-- Opening Marker --

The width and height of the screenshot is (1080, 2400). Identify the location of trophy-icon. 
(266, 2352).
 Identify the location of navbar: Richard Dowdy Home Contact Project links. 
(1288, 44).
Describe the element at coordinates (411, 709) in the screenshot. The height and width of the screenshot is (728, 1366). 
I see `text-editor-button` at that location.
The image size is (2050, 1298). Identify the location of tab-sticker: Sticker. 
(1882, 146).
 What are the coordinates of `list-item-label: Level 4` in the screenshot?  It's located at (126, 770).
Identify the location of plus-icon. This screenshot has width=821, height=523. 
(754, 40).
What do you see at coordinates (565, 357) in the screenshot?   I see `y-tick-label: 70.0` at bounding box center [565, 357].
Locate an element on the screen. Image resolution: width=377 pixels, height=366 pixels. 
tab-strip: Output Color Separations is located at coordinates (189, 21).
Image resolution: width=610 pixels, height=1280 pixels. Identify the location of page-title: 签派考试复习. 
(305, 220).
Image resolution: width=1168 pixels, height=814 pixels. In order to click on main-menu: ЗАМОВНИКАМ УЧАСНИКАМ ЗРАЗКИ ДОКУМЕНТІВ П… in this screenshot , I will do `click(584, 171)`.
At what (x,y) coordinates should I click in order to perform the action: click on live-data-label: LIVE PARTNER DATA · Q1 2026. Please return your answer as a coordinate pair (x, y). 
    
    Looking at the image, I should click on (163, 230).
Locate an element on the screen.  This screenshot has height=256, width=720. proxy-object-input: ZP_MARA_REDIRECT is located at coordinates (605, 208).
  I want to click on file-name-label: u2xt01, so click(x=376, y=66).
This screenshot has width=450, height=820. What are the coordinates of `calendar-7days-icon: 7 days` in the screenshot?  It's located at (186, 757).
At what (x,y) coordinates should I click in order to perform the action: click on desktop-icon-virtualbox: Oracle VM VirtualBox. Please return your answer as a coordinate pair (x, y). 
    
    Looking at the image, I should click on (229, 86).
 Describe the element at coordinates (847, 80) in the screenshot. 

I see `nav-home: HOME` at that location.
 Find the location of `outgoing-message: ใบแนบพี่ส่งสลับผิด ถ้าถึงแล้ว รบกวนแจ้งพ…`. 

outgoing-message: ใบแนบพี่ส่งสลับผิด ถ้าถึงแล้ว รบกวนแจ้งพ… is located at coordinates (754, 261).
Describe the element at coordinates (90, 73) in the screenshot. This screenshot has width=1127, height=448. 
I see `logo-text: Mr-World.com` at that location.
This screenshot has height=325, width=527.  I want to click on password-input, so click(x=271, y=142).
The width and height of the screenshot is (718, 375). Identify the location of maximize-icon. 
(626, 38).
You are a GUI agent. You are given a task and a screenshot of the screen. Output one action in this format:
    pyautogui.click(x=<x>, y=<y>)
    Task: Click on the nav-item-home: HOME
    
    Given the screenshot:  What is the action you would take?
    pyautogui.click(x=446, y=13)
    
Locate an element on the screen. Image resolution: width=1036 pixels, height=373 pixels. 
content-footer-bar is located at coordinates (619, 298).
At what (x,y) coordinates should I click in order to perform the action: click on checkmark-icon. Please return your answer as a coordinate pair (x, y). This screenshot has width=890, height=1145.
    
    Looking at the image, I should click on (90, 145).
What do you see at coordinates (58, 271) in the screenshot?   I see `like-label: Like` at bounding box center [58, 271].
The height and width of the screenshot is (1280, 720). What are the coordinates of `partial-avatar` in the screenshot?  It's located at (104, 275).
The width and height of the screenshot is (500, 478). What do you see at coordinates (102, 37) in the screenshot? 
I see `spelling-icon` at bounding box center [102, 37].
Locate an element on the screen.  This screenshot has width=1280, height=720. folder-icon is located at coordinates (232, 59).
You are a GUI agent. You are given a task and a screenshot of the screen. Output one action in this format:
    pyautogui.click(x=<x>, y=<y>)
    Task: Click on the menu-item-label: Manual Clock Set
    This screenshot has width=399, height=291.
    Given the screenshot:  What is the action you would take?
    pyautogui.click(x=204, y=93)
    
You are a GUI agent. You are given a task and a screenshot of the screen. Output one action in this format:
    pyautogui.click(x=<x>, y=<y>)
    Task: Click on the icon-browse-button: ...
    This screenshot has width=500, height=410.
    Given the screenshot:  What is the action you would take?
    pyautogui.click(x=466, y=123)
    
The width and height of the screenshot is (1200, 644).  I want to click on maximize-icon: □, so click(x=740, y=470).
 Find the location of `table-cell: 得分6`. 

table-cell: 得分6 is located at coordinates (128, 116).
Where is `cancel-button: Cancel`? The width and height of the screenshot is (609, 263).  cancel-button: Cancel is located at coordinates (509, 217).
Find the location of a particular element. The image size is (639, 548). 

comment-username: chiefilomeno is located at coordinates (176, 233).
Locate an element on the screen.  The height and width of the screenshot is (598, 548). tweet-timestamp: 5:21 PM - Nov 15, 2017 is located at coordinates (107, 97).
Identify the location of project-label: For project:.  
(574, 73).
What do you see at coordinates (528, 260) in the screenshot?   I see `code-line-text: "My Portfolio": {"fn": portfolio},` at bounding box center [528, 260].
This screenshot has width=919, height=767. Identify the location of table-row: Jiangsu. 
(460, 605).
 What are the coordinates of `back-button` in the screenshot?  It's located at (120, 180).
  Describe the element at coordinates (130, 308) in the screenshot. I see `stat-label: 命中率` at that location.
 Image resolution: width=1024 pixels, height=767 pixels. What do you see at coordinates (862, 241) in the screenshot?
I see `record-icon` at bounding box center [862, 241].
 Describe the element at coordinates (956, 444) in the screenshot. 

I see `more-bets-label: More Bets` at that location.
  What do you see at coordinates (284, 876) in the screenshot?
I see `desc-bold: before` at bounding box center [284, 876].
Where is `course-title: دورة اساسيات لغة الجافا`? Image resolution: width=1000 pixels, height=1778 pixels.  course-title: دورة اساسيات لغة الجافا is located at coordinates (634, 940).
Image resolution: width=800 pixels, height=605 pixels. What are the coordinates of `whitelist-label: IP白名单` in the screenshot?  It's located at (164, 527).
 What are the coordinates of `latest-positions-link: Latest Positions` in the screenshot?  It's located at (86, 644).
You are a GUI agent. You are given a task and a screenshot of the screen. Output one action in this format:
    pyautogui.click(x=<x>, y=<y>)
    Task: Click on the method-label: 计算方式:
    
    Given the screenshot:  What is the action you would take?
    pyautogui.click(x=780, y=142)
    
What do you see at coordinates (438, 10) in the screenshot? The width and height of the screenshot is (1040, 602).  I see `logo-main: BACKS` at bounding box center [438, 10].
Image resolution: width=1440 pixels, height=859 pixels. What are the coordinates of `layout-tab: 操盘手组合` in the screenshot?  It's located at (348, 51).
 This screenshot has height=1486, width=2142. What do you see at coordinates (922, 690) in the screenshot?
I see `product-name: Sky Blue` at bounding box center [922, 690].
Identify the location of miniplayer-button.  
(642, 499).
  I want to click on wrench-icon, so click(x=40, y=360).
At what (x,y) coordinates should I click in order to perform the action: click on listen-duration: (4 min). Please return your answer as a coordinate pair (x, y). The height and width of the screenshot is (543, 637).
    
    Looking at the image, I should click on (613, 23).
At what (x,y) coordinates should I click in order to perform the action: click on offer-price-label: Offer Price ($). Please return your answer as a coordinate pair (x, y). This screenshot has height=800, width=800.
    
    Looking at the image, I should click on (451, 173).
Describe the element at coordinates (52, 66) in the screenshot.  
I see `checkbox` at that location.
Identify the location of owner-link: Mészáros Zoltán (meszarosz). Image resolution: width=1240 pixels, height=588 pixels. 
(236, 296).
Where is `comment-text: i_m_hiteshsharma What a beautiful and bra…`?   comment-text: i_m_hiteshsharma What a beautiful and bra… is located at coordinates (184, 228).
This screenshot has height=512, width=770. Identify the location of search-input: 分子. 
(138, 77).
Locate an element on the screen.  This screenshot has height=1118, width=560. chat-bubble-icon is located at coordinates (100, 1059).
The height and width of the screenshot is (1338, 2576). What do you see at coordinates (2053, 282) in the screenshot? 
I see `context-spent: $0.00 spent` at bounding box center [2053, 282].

-- Closing Marker --

**Task instructions**
Echo everything in the records from the line containing "coordinates (107, 97)." down to the line containing "What do you see at coordinates (528, 260)", both of those lines included.

**Answer below**
Locate an element on the screen.  The height and width of the screenshot is (598, 548). tweet-timestamp: 5:21 PM - Nov 15, 2017 is located at coordinates (107, 97).
Identify the location of project-label: For project:.  
(574, 73).
What do you see at coordinates (528, 260) in the screenshot?   I see `code-line-text: "My Portfolio": {"fn": portfolio},` at bounding box center [528, 260].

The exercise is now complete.